▸ AIM OF THE EXERCISE
Could you return the listing below exactly, with every line intact?

▸ MATERIALS PROVIDED
━━━━━━━━━━
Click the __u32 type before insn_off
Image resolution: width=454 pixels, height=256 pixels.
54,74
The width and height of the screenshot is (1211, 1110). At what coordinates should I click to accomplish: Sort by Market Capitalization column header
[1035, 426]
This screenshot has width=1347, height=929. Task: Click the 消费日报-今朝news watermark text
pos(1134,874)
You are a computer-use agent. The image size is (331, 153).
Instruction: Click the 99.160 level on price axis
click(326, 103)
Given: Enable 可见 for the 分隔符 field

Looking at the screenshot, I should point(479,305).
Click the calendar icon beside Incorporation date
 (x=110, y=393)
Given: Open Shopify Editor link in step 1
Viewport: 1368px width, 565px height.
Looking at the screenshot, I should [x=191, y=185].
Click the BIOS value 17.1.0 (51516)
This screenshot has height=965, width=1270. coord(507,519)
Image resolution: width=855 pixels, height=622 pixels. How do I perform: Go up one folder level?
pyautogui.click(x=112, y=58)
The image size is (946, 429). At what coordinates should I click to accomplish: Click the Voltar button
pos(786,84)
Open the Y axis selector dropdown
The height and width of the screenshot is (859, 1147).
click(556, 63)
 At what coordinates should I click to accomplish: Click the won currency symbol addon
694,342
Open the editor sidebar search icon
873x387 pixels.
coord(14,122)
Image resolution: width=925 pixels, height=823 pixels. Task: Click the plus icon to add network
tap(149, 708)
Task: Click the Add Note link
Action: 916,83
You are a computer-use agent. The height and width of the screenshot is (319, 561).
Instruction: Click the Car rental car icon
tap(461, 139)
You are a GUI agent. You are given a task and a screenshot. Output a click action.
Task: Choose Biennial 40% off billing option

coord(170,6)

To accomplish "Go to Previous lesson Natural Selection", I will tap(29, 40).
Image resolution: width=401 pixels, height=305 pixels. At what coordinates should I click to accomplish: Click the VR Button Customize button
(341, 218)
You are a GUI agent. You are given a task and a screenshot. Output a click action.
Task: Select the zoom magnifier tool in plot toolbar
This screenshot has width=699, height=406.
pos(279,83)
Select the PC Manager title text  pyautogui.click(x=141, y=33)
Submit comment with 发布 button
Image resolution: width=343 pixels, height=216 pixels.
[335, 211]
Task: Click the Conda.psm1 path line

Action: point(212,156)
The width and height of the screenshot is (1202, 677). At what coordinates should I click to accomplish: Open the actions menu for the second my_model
━━━━━━━━━━
▸ RESPONSE BELOW
Click the __u32 type before insn_off
Image resolution: width=454 pixels, height=256 pixels.
54,74
The width and height of the screenshot is (1211, 1110). At what coordinates should I click to accomplish: Sort by Market Capitalization column header
[1035, 426]
This screenshot has width=1347, height=929. Task: Click the 消费日报-今朝news watermark text
pos(1134,874)
You are a computer-use agent. The image size is (331, 153).
Instruction: Click the 99.160 level on price axis
click(326, 103)
Given: Enable 可见 for the 分隔符 field

Looking at the screenshot, I should point(479,305).
Click the calendar icon beside Incorporation date
 (x=110, y=393)
Given: Open Shopify Editor link in step 1
Viewport: 1368px width, 565px height.
Looking at the screenshot, I should [x=191, y=185].
Click the BIOS value 17.1.0 (51516)
This screenshot has height=965, width=1270. coord(507,519)
Image resolution: width=855 pixels, height=622 pixels. How do I perform: Go up one folder level?
pyautogui.click(x=112, y=58)
The image size is (946, 429). At what coordinates should I click to accomplish: Click the Voltar button
pos(786,84)
Open the Y axis selector dropdown
The height and width of the screenshot is (859, 1147).
click(556, 63)
 At what coordinates should I click to accomplish: Click the won currency symbol addon
694,342
Open the editor sidebar search icon
873x387 pixels.
coord(14,122)
Image resolution: width=925 pixels, height=823 pixels. Task: Click the plus icon to add network
tap(149, 708)
Task: Click the Add Note link
Action: 916,83
You are a computer-use agent. The height and width of the screenshot is (319, 561).
Instruction: Click the Car rental car icon
tap(461, 139)
You are a GUI agent. You are given a task and a screenshot. Output a click action.
Task: Choose Biennial 40% off billing option

coord(170,6)

To accomplish "Go to Previous lesson Natural Selection", I will tap(29, 40).
Image resolution: width=401 pixels, height=305 pixels. At what coordinates should I click to accomplish: Click the VR Button Customize button
(341, 218)
You are a GUI agent. You are given a task and a screenshot. Output a click action.
Task: Select the zoom magnifier tool in plot toolbar
This screenshot has width=699, height=406.
pos(279,83)
Select the PC Manager title text  pyautogui.click(x=141, y=33)
Submit comment with 发布 button
Image resolution: width=343 pixels, height=216 pixels.
[335, 211]
Task: Click the Conda.psm1 path line

Action: point(212,156)
The width and height of the screenshot is (1202, 677). At what coordinates should I click to accomplish: Open the actions menu for the second my_model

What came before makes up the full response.